■ What the task asks ■
Give the lines of the records below as a JSON list of strings, one string per line, leaving out blank lines.

■ Records provided ■
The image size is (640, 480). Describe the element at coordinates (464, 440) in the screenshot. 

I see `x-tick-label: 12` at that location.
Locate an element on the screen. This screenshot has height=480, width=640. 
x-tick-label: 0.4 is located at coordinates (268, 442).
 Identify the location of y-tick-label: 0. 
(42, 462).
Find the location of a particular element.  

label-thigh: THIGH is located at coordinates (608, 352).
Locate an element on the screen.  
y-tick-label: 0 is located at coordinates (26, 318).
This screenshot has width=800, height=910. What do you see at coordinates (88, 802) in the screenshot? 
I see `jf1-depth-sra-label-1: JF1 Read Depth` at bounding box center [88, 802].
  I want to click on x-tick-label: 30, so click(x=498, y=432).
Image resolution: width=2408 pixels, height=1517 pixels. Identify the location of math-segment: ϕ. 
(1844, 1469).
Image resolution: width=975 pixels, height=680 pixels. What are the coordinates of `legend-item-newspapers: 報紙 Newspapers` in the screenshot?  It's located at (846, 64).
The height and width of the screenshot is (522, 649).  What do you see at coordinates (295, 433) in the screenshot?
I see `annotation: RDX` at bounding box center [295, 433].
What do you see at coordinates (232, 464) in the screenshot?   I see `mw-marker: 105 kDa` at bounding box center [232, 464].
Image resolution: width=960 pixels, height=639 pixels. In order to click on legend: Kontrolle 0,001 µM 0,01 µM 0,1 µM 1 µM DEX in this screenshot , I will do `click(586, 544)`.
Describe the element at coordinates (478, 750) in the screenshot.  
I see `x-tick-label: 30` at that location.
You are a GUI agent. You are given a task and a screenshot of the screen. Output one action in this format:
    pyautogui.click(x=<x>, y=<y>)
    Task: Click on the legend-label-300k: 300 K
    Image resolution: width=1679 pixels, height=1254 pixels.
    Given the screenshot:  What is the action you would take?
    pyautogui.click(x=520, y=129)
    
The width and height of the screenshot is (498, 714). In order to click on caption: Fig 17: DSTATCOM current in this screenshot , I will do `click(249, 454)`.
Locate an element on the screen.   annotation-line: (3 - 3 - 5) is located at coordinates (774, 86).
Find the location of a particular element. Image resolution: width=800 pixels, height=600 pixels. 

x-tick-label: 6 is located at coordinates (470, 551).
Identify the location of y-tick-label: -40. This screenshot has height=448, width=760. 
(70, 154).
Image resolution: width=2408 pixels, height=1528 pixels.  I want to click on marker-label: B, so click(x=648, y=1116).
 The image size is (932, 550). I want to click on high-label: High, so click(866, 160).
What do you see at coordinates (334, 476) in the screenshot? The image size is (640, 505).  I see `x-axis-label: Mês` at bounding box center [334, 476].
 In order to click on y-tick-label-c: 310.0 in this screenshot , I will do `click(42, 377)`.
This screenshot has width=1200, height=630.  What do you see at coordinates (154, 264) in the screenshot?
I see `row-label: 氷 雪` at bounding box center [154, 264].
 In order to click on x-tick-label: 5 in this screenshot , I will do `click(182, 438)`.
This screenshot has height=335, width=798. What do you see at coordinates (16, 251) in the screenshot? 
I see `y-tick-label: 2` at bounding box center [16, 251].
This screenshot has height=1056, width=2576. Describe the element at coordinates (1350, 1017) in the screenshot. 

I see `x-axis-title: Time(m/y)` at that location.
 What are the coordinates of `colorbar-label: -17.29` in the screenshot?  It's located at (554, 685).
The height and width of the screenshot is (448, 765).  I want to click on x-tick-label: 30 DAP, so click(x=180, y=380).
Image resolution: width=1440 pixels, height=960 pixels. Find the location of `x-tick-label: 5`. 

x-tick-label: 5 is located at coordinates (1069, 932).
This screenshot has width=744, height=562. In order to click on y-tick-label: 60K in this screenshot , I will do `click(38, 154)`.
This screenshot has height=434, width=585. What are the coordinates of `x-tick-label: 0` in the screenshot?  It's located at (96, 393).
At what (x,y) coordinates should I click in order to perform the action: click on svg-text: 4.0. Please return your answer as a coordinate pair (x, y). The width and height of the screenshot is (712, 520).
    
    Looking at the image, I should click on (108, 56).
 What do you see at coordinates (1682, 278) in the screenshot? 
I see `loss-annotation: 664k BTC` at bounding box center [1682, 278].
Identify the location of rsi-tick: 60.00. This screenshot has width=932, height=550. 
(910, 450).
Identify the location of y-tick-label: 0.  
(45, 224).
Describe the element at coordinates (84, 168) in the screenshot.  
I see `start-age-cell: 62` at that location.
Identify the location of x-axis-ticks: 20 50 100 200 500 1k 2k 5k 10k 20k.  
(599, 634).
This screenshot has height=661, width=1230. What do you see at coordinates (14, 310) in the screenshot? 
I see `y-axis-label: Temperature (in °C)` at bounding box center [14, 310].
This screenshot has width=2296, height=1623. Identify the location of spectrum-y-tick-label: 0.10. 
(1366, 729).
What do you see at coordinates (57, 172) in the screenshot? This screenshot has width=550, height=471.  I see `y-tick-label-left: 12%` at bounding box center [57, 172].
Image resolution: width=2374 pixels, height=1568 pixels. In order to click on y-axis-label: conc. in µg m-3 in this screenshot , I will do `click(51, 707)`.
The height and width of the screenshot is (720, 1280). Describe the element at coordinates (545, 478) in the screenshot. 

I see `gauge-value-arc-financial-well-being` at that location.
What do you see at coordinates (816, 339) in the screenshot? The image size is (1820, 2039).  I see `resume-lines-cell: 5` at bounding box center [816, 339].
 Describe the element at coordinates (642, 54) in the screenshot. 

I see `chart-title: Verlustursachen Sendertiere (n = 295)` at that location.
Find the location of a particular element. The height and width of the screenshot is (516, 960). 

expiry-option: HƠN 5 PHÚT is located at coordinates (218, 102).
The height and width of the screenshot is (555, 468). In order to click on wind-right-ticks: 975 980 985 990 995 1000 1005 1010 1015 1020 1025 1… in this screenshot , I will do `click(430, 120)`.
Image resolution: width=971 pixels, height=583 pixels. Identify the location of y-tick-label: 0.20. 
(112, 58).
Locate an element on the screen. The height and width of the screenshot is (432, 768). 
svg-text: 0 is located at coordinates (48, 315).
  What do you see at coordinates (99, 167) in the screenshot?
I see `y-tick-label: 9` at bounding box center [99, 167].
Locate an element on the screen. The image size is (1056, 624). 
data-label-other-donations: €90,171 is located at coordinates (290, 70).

■ Written response ■
[
  "The image size is (640, 480). Describe the element at coordinates (464, 440) in the screenshot. ",
  "I see `x-tick-label: 12` at that location.",
  "Locate an element on the screen. This screenshot has height=480, width=640. ",
  "x-tick-label: 0.4 is located at coordinates (268, 442).",
  " Identify the location of y-tick-label: 0. ",
  "(42, 462).",
  "Find the location of a particular element.  ",
  "label-thigh: THIGH is located at coordinates (608, 352).",
  "Locate an element on the screen.  ",
  "y-tick-label: 0 is located at coordinates (26, 318).",
  "This screenshot has width=800, height=910. What do you see at coordinates (88, 802) in the screenshot? ",
  "I see `jf1-depth-sra-label-1: JF1 Read Depth` at bounding box center [88, 802].",
  "  I want to click on x-tick-label: 30, so click(x=498, y=432).",
  "Image resolution: width=2408 pixels, height=1517 pixels. Identify the location of math-segment: ϕ. ",
  "(1844, 1469).",
  "Image resolution: width=975 pixels, height=680 pixels. What are the coordinates of `legend-item-newspapers: 報紙 Newspapers` in the screenshot?  It's located at (846, 64).",
  "The height and width of the screenshot is (522, 649).  What do you see at coordinates (295, 433) in the screenshot?",
  "I see `annotation: RDX` at bounding box center [295, 433].",
  "What do you see at coordinates (232, 464) in the screenshot?   I see `mw-marker: 105 kDa` at bounding box center [232, 464].",
  "Image resolution: width=960 pixels, height=639 pixels. In order to click on legend: Kontrolle 0,001 µM 0,01 µM 0,1 µM 1 µM DEX in this screenshot , I will do `click(586, 544)`.",
  "Describe the element at coordinates (478, 750) in the screenshot.  ",
  "I see `x-tick-label: 30` at that location.",
  "You are a GUI agent. You are given a task and a screenshot of the screen. Output one action in this format:",
  "    pyautogui.click(x=<x>, y=<y>)",
  "    Task: Click on the legend-label-300k: 300 K",
  "    Image resolution: width=1679 pixels, height=1254 pixels.",
  "    Given the screenshot:  What is the action you would take?",
  "    pyautogui.click(x=520, y=129)",
  "The width and height of the screenshot is (498, 714). In order to click on caption: Fig 17: DSTATCOM current in this screenshot , I will do `click(249, 454)`.",
  "Locate an element on the screen.   annotation-line: (3 - 3 - 5) is located at coordinates (774, 86).",
  "Find the location of a particular element. Image resolution: width=800 pixels, height=600 pixels. ",
  "x-tick-label: 6 is located at coordinates (470, 551).",
  "Identify the location of y-tick-label: -40. This screenshot has height=448, width=760. ",
  "(70, 154).",
  "Image resolution: width=2408 pixels, height=1528 pixels.  I want to click on marker-label: B, so click(x=648, y=1116).",
  " The image size is (932, 550). I want to click on high-label: High, so click(866, 160).",
  "What do you see at coordinates (334, 476) in the screenshot? The image size is (640, 505).  I see `x-axis-label: Mês` at bounding box center [334, 476].",
  " In order to click on y-tick-label-c: 310.0 in this screenshot , I will do `click(42, 377)`.",
  "This screenshot has width=1200, height=630.  What do you see at coordinates (154, 264) in the screenshot?",
  "I see `row-label: 氷 雪` at bounding box center [154, 264].",
  " In order to click on x-tick-label: 5 in this screenshot , I will do `click(182, 438)`.",
  "This screenshot has height=335, width=798. What do you see at coordinates (16, 251) in the screenshot? ",
  "I see `y-tick-label: 2` at bounding box center [16, 251].",
  "This screenshot has height=1056, width=2576. Describe the element at coordinates (1350, 1017) in the screenshot. ",
  "I see `x-axis-title: Time(m/y)` at that location.",
  " What are the coordinates of `colorbar-label: -17.29` in the screenshot?  It's located at (554, 685).",
  "The height and width of the screenshot is (448, 765).  I want to click on x-tick-label: 30 DAP, so click(x=180, y=380).",
  "Image resolution: width=1440 pixels, height=960 pixels. Find the location of `x-tick-label: 5`. ",
  "x-tick-label: 5 is located at coordinates (1069, 932).",
  "This screenshot has width=744, height=562. In order to click on y-tick-label: 60K in this screenshot , I will do `click(38, 154)`.",
  "This screenshot has height=434, width=585. What are the coordinates of `x-tick-label: 0` in the screenshot?  It's located at (96, 393).",
  "At what (x,y) coordinates should I click in order to perform the action: click on svg-text: 4.0. Please return your answer as a coordinate pair (x, y). The width and height of the screenshot is (712, 520).",
  "    Looking at the image, I should click on (108, 56).",
  " What do you see at coordinates (1682, 278) in the screenshot? ",
  "I see `loss-annotation: 664k BTC` at bounding box center [1682, 278].",
  "Identify the location of rsi-tick: 60.00. This screenshot has width=932, height=550. ",
  "(910, 450).",
  "Identify the location of y-tick-label: 0.  ",
  "(45, 224).",
  "Describe the element at coordinates (84, 168) in the screenshot.  ",
  "I see `start-age-cell: 62` at that location.",
  "Identify the location of x-axis-ticks: 20 50 100 200 500 1k 2k 5k 10k 20k.  ",
  "(599, 634).",
  "This screenshot has height=661, width=1230. What do you see at coordinates (14, 310) in the screenshot? ",
  "I see `y-axis-label: Temperature (in °C)` at bounding box center [14, 310].",
  "This screenshot has width=2296, height=1623. Identify the location of spectrum-y-tick-label: 0.10. ",
  "(1366, 729).",
  "What do you see at coordinates (57, 172) in the screenshot? This screenshot has width=550, height=471.  I see `y-tick-label-left: 12%` at bounding box center [57, 172].",
  "Image resolution: width=2374 pixels, height=1568 pixels. In order to click on y-axis-label: conc. in µg m-3 in this screenshot , I will do `click(51, 707)`.",
  "The height and width of the screenshot is (720, 1280). Describe the element at coordinates (545, 478) in the screenshot. ",
  "I see `gauge-value-arc-financial-well-being` at that location.",
  "What do you see at coordinates (816, 339) in the screenshot? The image size is (1820, 2039).  I see `resume-lines-cell: 5` at bounding box center [816, 339].",
  " Describe the element at coordinates (642, 54) in the screenshot. ",
  "I see `chart-title: Verlustursachen Sendertiere (n = 295)` at that location.",
  "Find the location of a particular element. The height and width of the screenshot is (516, 960). ",
  "expiry-option: HƠN 5 PHÚT is located at coordinates (218, 102).",
  "The height and width of the screenshot is (555, 468). In order to click on wind-right-ticks: 975 980 985 990 995 1000 1005 1010 1015 1020 1025 1… in this screenshot , I will do `click(430, 120)`.",
  "Image resolution: width=971 pixels, height=583 pixels. Identify the location of y-tick-label: 0.20. ",
  "(112, 58).",
  "Locate an element on the screen. The height and width of the screenshot is (432, 768). ",
  "svg-text: 0 is located at coordinates (48, 315).",
  "  What do you see at coordinates (99, 167) in the screenshot?",
  "I see `y-tick-label: 9` at bounding box center [99, 167].",
  "Locate an element on the screen. The image size is (1056, 624). ",
  "data-label-other-donations: €90,171 is located at coordinates (290, 70)."
]